RFID Failure At Hurricane

A failure to make the radio frequency identification (RFID) technology work came close to creating havoc at Hurricane Festival and left festival chief Folkert Koopmans with more money than he knew what to do with.

The RFID system, which is designed to ease access through the gate and enable festivalgoers to make cashless payments on site, was soon abandoned as it appeared not to be scanning wristbands correctly.

Koopmans, who trialed the system at Hurricane after seeing it work at Australia’s Future Music Festival, may now face a legal wrangle with EITS Global, the Perth-based firm that supplied the system.

He set aside euro 250,000 ($312,000) to make refunds for the credits that some fans had already stored on their wristbands, only to find he had close to euro 100,000 ($125,000) left after they’d all been repaid.

“We had, for example, set aside euro 300 to compensate some fans who were claiming that they’d put euro 100 on the band,” Koopmans told Pollstar. “It now seems that some of them had problems activating the band on their way into the site and had more than one try to get in.

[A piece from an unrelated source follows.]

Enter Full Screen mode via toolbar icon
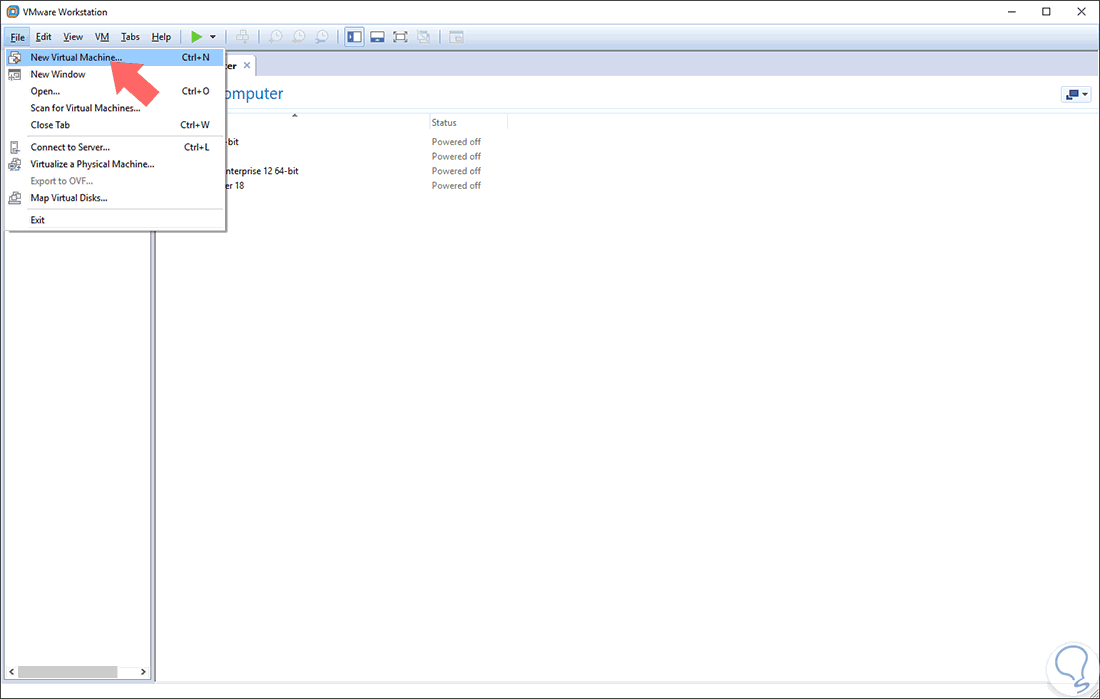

“We are now investigating the possibility that each time they tried, they activated a further euro 100 on the wristband without being aware of it.”

Having found that the European economy has slowed ticket sales at some of the festivals that his Hamburg-based FKP Scorpio operates outside of Germany – in Sweden, Denmark, Switzerland and The Netherlands – Koopmans was pleased that wasn’t the case once he got back on home turf.

His two major German festivals, the twinned Hurricane and Southside June 22-24, sold out their combined 140,000-capacity six weeks in advance.

At the beginning of the month, fellow German promoter Marek Lieberberg reported that his twinned Rock Am Ring and Rock Im Park festivals, with a combined capacity of more than 164,000, had also sold out in advance.

The acts playing at Hurricane and Southside festivals included Die Arzte, The Cure, Blink-182, The Stone Roses, Justice, Mumford & Sons, Noel Gallagher’s High Flying Birds, and Sportfreunde Stiller.